By David Murphy
Dr. Fouzi Harrou, a research scientist in the KAUST Environmental Statistics (ES) group, recently received two IEEE Eurasia Conference on Biomedical Engineering, Healthcare and Sustainability 2021 (IEEE ECBIOS 2021) best paper awards.
Harrou believes that two IEEE ECBIOS 2021 best paper awards will bolster the ES group’s goal to develop further outstanding technical contributions aimed at solving practical, real-world problems regarding environmental, renewable energy systems.
“We want to create solutions that benefit many industries in Saudi Arabia and abroad,” he noted. “This recognition highlights the importance of the research line we are working on, and I would like to thank Professor Ying Sun for her great and continuous support and excellent guidance. I am grateful for the excellent resources provided by KAUST, which creates an ideal environment for conducting research.”
The first IEEE ECBIOS 2021-winning paper proposes an improved hybrid deep learning-based concentration forecasting approach for dust or particulate matter (PM2.5). Particulate matter, also called particle pollution, has been linked to many respiratory problems worldwide, including persistent coughing, aggravated asthma, difficulty breathing and airway irritation.
The approach outlined in the paper introduces an improved variational autoencoder (VAE) model, which incorporates a bidirectional gated recurrent unit (BiGRU) at the encoder side of the model. For this study, carried out in collaboration with Dr. Abdelkader Dairi from the University of Science and Technology of Oran-Mohamed Boudiaf (USTO-MB), Algeria, PM2.5 datasets gathered from several weather stations in Spain were used to confirm the accuracy of the improved VAE model.

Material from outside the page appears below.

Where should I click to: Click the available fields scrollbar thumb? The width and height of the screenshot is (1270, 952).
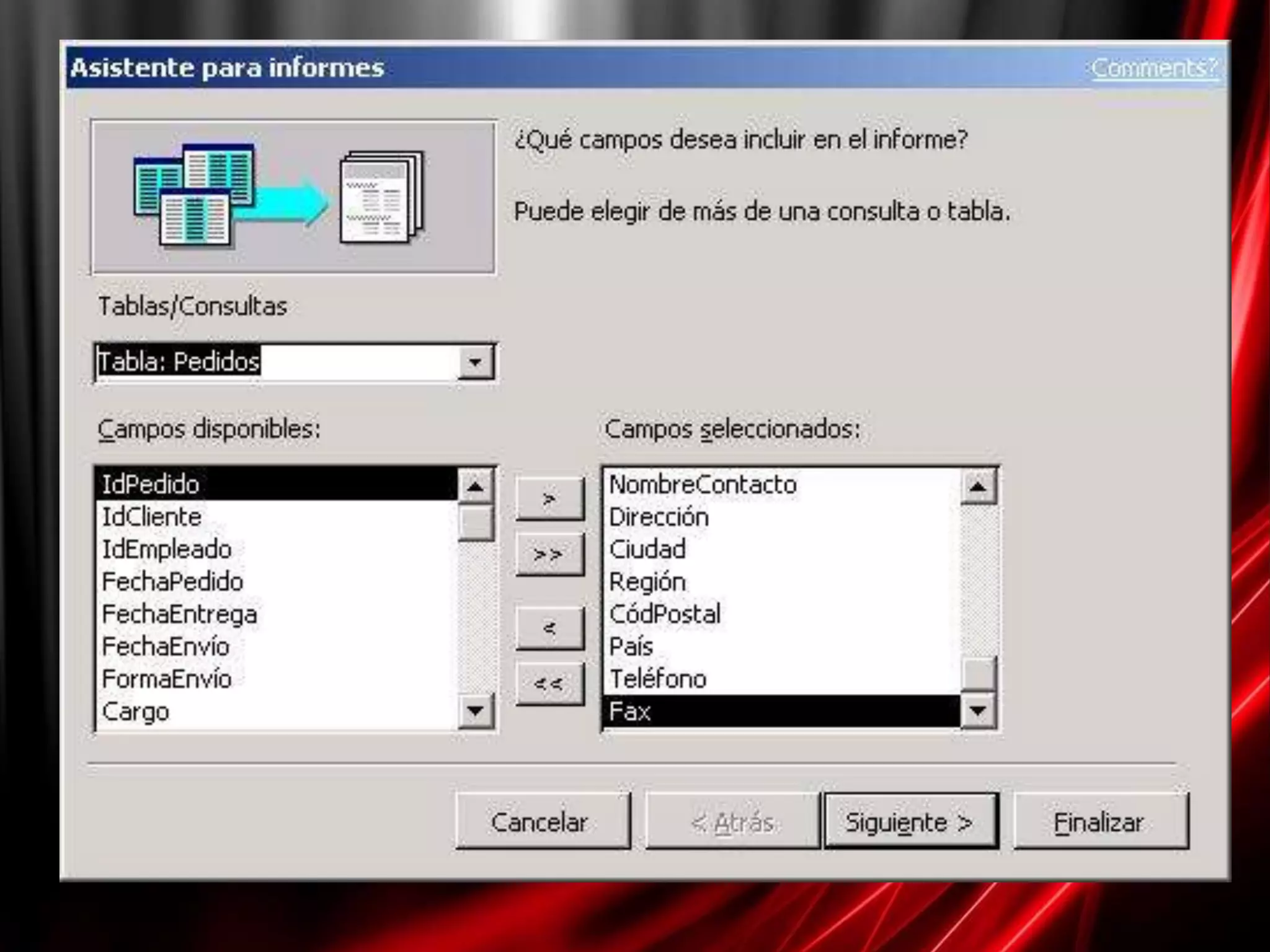[476, 524]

“Results from the study confirm the accuracy for PM2.5 concentration forecasting over the traditional deep learning models, including VAE, Long Short-Term Memory (LSTM), GRU, bidirectional LSTM and BiGRU,” Harrou noted.
The second winning paper focuses on Supervisory Control and Data Acquisition (SCADA) industrial control systems. These SCADA systems are broadly adopted in remote monitoring large-scale production systems and modern power grids. However, they are also continuously exposed to various heterogeneous cyberattacks, making detection tasks using conventional intrusion detection systems (IDSs) highly challenging for system operators.
“Accurately detecting cyber-attacks in critical SCADA systems is undoubtedly indispensable to enhance their resilience, ensure safe operations and avoid costly maintenance. The overarching goal of our paper was to detect malicious intrusions that already bypassed traditional IDS and firewalls,” he explained.
At the leading edge of statistical process monitoring and anomaly detection
With 15 years of experience in statistical process monitoring and anomaly detection, Harrou’s current research interests focus on statistical decision theory and its applications, multivariate statistical process monitoring, anomaly detection and diagnosis. The developed theoretical approaches stemming from his KAUST research activities are applied to monitor a wide range of natural processes.
“These approaches include wastewater treatment, renewable energy systems, air quality monitoring, healthcare systems, chemical and petrochemical processes, and cybersecurity.
“Recently, we developed some efficient data-driven deep learning models to accurately forecast COVID-19’s spread. We are also currently working on developing deep learning-based methods to detect COVID infection from routine blood exams. In the future, I will focus more on the application of the developed anomaly detection and monitoring methods in medical applications, such as early detection of Parkinson's disease and heart disease prediction,” Harrou concluded.